Coyne got to see some great players come and go during the early portion of his tenure with the Pirates, including Hall of Famers Arky Vaughan, Paul Waner and Lloyd Waner, who played just about the entire decade of the 1930s with the club. Another Hall of Famer, Pie Traynor, spent the 1920s and the first half of the ‘30s in Pittsburgh and managed the team from 1934-1939. Coyne said:
“We all loved the Waner brothers. They played so well together. Lloyd caught a lot of balls that Paul should have caught. He was faster. And Arky was a favorite of everybody’s. He played hard and he played every day. A lot of those guys – Traynor on third, Arky at short, Gus Suhr at first, the Waners – they played every day, and they played nine innings every day.”
The 1930s were tough times in Pittsburgh and elsewhere, as it was the heart of the Great Depression. Coyne’s first “real” job was working in a garage on the Boulevard of the Allies. He earned $8.50 a week. He said:
“I worked with the mechanics, handing them stuff. I was 18 or 19.”
From there, Coyne got a job working construction and spent part of that time working on the Pennsylvania Turnpike, portions of which were under construction. He then landed a job with Westinghouse Air Brake in Wilmerding, but when things began heating up overseas, Coyne went into the Army, serving most of his nearly five-year hitch in Italy and southern France.
After serving his country, he got his old job back and spent the next 40 years there, all the while ushering on the side. That was one of the benefits of night baseball.
“You could work in the daytime and work down at the ballpark at night.”
He continued going to the ballpark literally thousands of times before retiring in 2018. He saw more of three different ballparks than most, but when asked to compare the parks, he didn’t have much to say.
“Ushering is ushering, no matter what field it’s in. It’s you and the people who sit in your section. Over the years, I met a lot of people.”

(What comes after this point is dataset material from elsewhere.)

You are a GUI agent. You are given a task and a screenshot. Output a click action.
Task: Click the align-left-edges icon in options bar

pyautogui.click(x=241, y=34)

At the time I interviewed Coyne, in the middle of the 2016 season, he wasn’t sure if he’d be coming back for another year, and as it turned out, he came back for two more, officially retiring on his 100th birthday.
“Every year they think I’m not coming back and one of these years I won’t, I guess. But whenever I come back, I get more hugs and kisses than I’ve ever gotten in my life. Word gets around and people come down and take a picture. I have a big following.”

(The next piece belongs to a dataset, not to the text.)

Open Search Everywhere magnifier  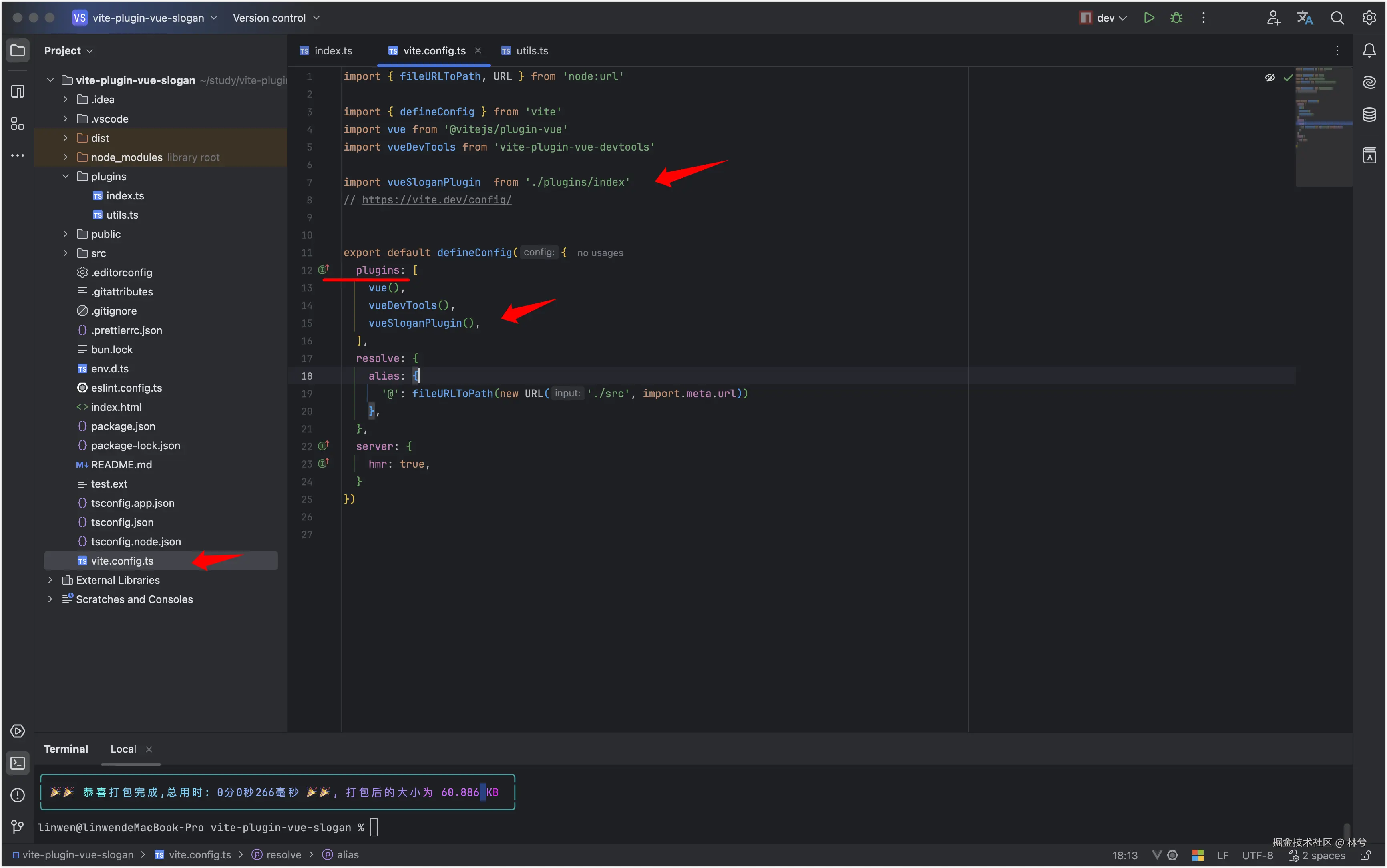(x=1337, y=18)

Indeed. Coyne was so well-known that after he hung it up, the Baseball Hall of Fame came calling for his badge and uniform, both of which are on permanent display in Cooperstown.
“Phil will always be a true Pirates legend,” club owner Bob Nutting said in a statement released Friday.
Overall, the Pirates estimated Coyne worked more than 6,000 games, but even he wasn’t sure. “It’s impossible to know,” he said.
It’s a question that would often come up while he was ushering, and Coyne would simply point at the names of Pirates players whose numbers had been retired and say, “I’ve seen every one of them play but Honus (Wagner).”
Coyne couldn’t pinpoint a single most favorite player of his, but mentioned several – Frankie Gustine, Joe Garagiola, Lloyd Waner – as being all-around good guys. He said:
“Joe would sit with us and talk before games, even after he left and was doing other things. And Frankie – I got to know him after he was done playing. He had a little bar in Oakland. He always went out of his way to say hello.”
Coyne witnessed many memorable moments in Pirates history, including Bill Mazeroski’s game-winning home run in the 1960 World Series. But in a TV interview on his 100th birthday, Coyne told AT&T SportsNet’s Robby Incmikoski that his favorite memory was being on hand for the final day of Forbes Field in June 1970 when the Pirates swept the Cubs in a doubleheader.
“Everyone ran out on the field. They stole the bases; they were taking the grass up. I have other memories, too, but that will stand out forever.”